### Given exercise
Locate every line in the material below that contains the string "Switch", and copy each such line. Treat the match as case-sensitive.

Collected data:
.....
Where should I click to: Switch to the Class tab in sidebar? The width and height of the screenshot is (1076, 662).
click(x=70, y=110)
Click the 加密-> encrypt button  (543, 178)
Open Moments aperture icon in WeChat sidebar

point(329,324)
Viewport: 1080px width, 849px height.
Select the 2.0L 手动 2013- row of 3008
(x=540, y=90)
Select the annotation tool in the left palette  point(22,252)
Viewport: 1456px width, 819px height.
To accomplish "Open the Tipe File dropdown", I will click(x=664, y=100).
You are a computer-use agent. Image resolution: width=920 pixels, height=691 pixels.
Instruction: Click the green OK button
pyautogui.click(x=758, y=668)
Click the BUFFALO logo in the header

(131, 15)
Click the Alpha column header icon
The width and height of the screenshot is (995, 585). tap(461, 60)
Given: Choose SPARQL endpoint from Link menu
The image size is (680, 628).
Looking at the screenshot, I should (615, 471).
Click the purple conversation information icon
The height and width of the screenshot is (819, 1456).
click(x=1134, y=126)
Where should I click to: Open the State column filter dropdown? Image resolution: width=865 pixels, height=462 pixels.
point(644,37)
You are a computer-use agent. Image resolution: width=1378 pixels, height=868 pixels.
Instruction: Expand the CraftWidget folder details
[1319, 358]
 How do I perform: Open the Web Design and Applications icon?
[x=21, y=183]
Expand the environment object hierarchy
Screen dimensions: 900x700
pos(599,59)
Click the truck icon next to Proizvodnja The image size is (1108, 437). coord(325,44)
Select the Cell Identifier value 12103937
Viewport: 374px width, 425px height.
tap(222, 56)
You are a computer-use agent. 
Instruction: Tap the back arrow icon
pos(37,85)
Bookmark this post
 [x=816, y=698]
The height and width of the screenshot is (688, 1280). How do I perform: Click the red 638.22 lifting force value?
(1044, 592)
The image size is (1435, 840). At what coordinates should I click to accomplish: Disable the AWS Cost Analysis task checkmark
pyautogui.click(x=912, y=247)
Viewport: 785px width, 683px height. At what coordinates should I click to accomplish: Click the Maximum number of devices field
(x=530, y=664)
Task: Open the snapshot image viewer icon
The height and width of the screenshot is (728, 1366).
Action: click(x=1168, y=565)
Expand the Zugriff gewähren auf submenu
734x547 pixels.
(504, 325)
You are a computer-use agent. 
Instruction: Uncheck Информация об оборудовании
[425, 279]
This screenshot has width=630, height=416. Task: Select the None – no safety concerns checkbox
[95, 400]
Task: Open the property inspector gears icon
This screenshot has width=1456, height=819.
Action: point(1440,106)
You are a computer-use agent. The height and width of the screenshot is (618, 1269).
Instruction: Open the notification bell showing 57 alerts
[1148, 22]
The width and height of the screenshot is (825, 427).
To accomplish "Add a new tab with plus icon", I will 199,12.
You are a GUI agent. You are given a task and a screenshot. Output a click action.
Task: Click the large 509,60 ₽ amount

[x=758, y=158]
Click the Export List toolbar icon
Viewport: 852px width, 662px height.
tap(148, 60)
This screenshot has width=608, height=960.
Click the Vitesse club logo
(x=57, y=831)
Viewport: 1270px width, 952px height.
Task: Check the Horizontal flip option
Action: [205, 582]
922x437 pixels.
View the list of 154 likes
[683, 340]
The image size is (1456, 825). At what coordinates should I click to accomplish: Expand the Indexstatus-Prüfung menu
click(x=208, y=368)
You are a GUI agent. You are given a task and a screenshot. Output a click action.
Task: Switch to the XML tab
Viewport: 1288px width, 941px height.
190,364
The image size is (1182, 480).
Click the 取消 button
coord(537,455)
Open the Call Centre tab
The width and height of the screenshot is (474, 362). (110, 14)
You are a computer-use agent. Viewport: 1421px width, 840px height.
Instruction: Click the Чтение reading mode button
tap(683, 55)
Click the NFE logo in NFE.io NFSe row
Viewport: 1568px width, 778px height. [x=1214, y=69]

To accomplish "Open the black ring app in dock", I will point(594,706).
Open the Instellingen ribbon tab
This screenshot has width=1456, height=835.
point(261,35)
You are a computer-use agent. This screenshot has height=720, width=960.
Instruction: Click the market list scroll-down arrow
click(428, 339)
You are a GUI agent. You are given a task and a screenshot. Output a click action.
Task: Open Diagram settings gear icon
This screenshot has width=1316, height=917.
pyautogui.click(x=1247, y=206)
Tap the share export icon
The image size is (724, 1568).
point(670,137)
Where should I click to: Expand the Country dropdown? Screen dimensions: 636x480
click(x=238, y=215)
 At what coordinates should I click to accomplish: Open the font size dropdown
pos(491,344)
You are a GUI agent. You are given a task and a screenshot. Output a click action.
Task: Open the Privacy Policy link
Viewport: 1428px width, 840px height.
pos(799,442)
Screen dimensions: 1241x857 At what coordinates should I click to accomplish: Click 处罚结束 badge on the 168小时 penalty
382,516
.....
### Problem solution
Where should I click to: Switch to the Class tab in sidebar? The width and height of the screenshot is (1076, 662).
Task: Switch to the XML tab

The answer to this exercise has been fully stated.